Friday of week 18 of Ordinary Time – First Reading


Commentary on Deut 4:32-40

Today we begin the first of five readings from the book of Deuteronomy, the last of the five books of the Pentateuch.
The book has a distinct plan of its own. It is a code of civil and religious laws (chs 12-26:15), with a long discourse of Moses for its framework (chs 5-11 and ch 26:16-ch 28). The whole is preceded by a first Mosaic discourse (chs 1-4) and followed by a third, chs 29-30. This is followed in its turn by sections dealing with the last days of Moses: Joshua’s mission, the long canticle of Moses, the blessings he pronounces, his death (chs 31-34). The code of Deuteronomy is in part a resumption of the laws proclaimed in the desert. Its discourses commemorate the great events of the Exodus, of Sinai and of the early stages of the Conquest; they explain the religious meaning of these events and appeal for fidelity to the Law who importance they emphasise. (Jerusalem Bible)
The book was written long after Moses’ time and consists largely of an updating of Moses’ original teaching.
Today’s reading is taken from the first of the three long discourses attributed to Moses which form the greater part of the whole book. It speaks of the unique privilege the Israelites have had.
He asks the Israelites if any other people have had such extraordinary experiences of their God as they have. Was there ever a word so majestic spoken from one end of the heavens to the other?
Did ever a people hear the voice of the living God, speaking from the heart of the fire, as they have heard it and remained alive?
Did it ever happen before that any god took one nation out of another one through ordeals, signs, wonders and war with a mighty hand and outstretched arm, and fearsome terrors? We think here of the demonstrations of God’s power as in the ten great plagues of Egypt. All of this God did for the Israelites before their very eyes.
Yahweh’s purpose was to show that he was the true God and there is no other. We have here something new: an explicit assertion of the non-existence of other gods. The Decalogue simply forbade the worship of foreign gods. The God of the Israelites was the God of Abraham, of Isaac of Jacob and, at an earlier period, distinguished from the gods of other peoples. These had long been regarded as inferior to Yahweh, impotent and contemptible, but their existence was not denied. But now a new level in understanding has been reached: these gods simply do not exist.

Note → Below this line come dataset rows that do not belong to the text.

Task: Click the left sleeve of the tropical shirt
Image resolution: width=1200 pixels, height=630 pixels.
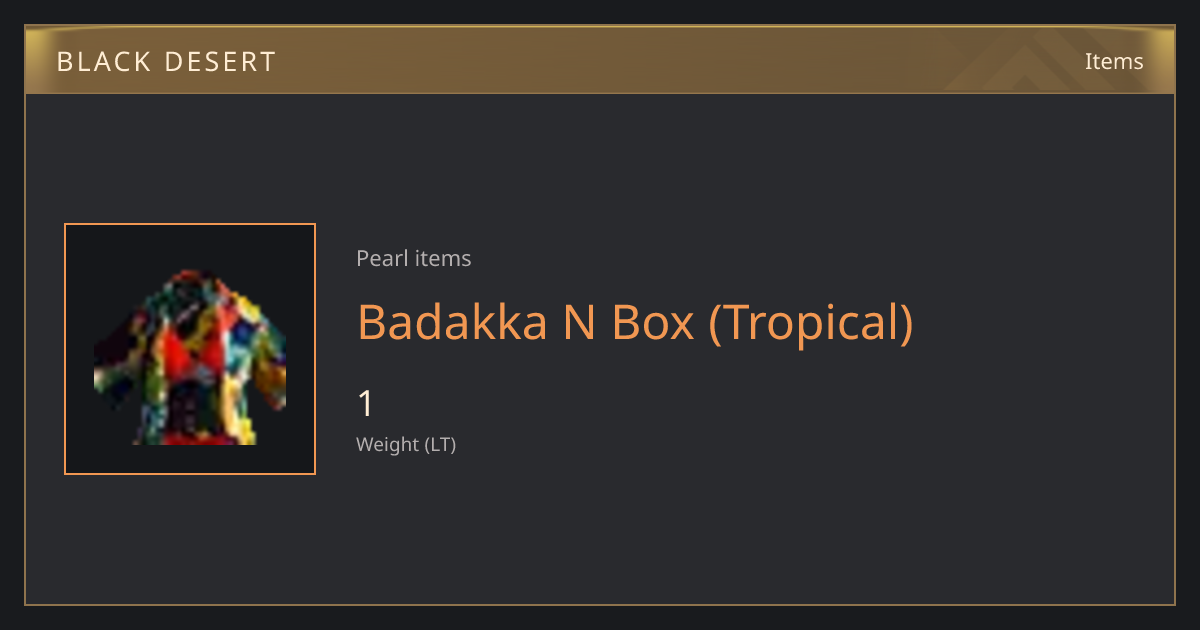Action: click(113, 362)
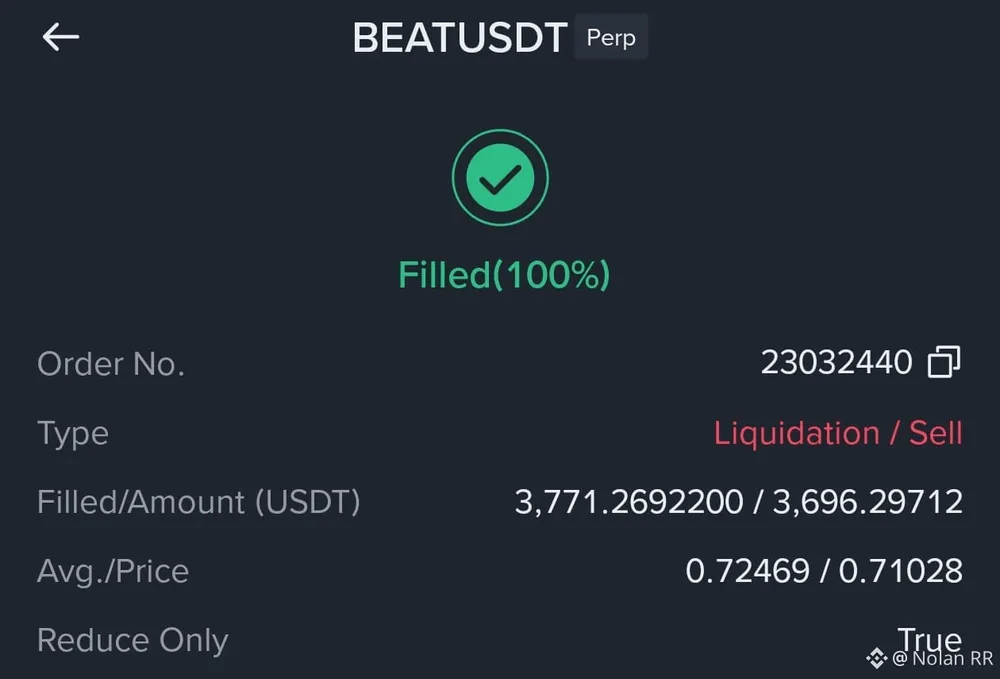Tap the Filled(100%) status text
The image size is (1000, 679).
[x=504, y=275]
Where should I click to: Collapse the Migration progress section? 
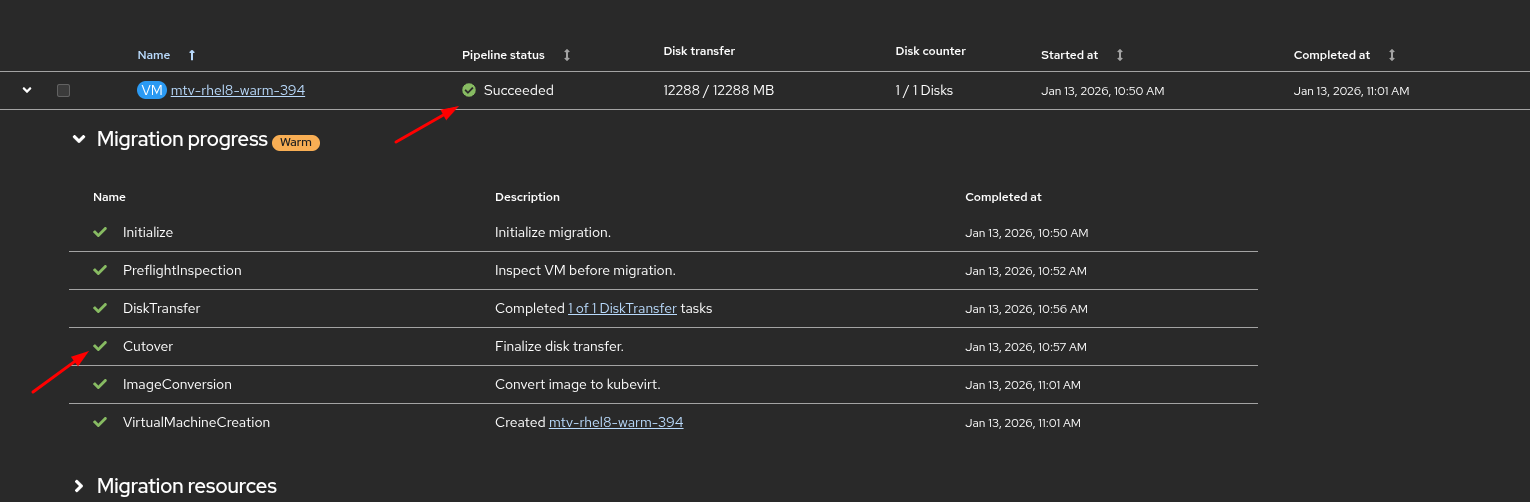tap(79, 140)
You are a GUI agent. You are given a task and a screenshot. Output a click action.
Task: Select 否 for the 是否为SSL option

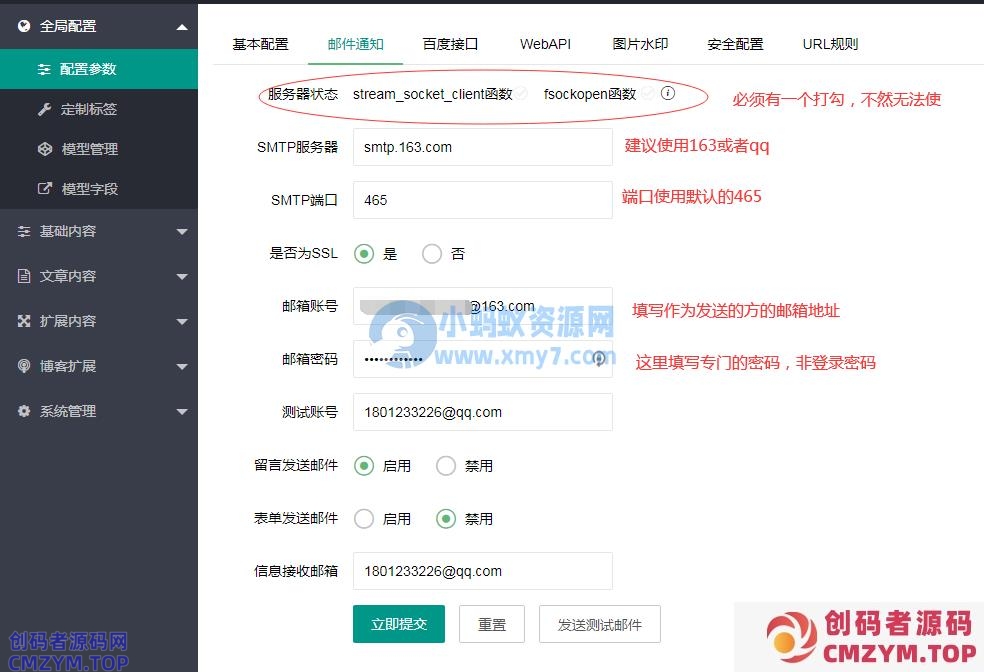(432, 254)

In order to teach his people, Yahweh made them hear his voice from heaven; on earth they were allowed to see his great fire; from the heart of the fire they heard his words. They saw his presence among them in the cloud and the fire.

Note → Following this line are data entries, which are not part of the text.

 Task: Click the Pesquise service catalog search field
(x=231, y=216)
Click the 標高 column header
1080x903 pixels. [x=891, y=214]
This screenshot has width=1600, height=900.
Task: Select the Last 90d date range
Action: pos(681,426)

Because of his great love for their ancestors, Yahweh chose their descendants and brought them out of Egypt. They saw the wonders of that liberation.
He went further and showed his might and power by dispossessing nations larger and stronger than they were. A reference to the people they had to overcome in taking possession of Canaan as the Promised Land. “He made way for you and gave you their country as your inheritance – to this very day.”

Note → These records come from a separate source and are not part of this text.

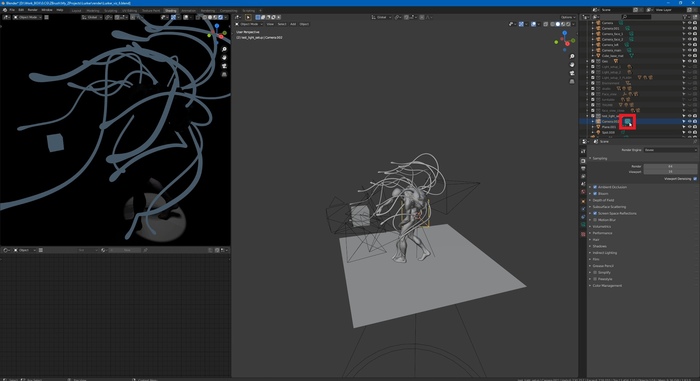700x381 pixels.
Task: Open the Output properties tab icon
Action: [583, 168]
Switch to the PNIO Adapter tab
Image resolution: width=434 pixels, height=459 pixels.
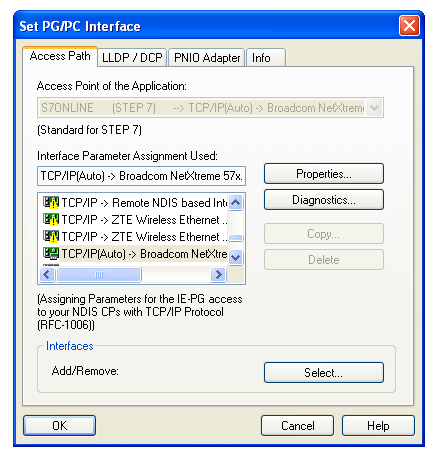click(x=207, y=58)
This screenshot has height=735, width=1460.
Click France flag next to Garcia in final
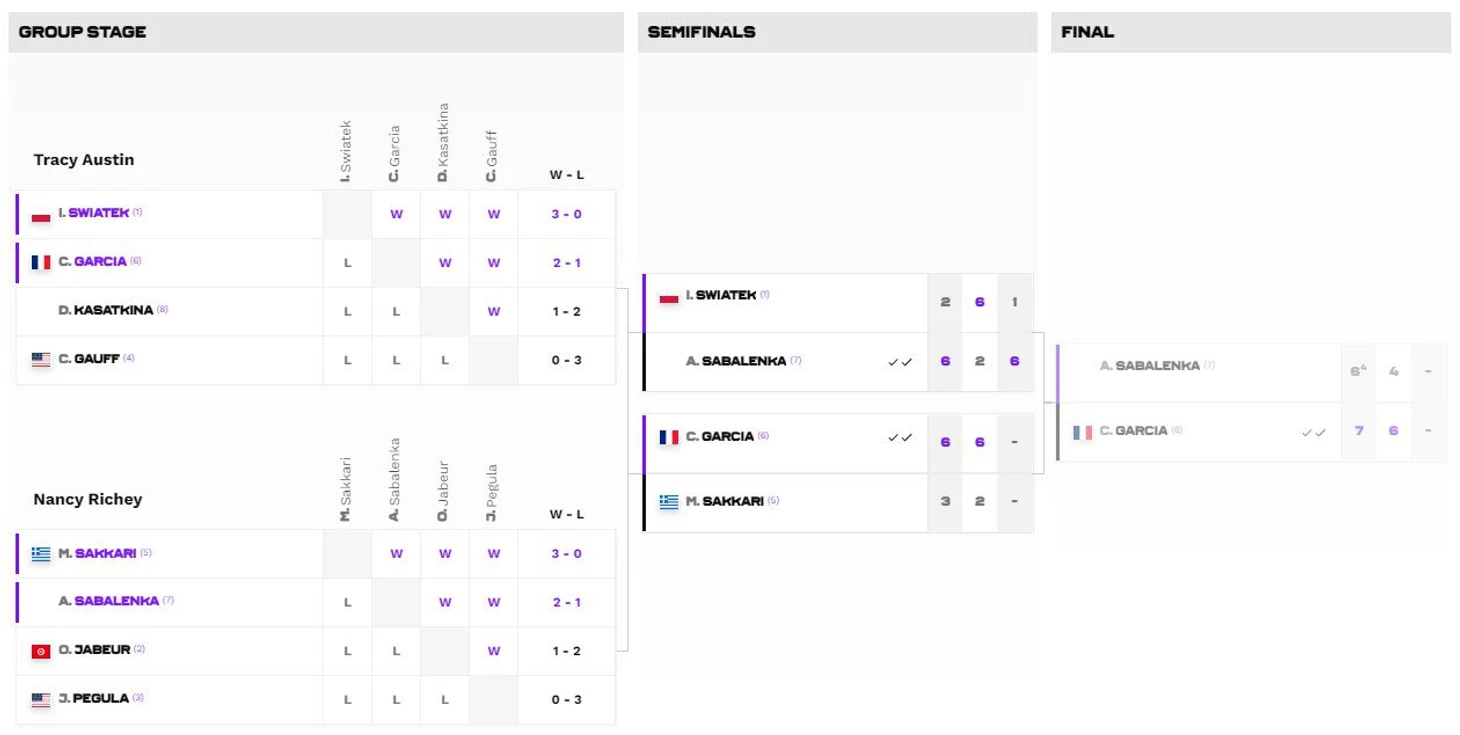tap(1083, 432)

So the people should reflect on this: Yahweh is the true God, in the heavens above and on the earth beneath, and there is no other. A re-assertion of the uniqueness of God. Because of that, the people are to keep the laws and commands that Moses has given them so that they and their descendants may live long in the country that the Lord has given them for ever.
Perhaps our lives and our experiences with God have not been marked with such dramatic signs but, if we reflect a little, we will soon realise that he has done wonders in our lives. Let us recall them today them, be truly thankful and respond with loving and unconditional praise and service. Our Faith is both a gift and a privilege.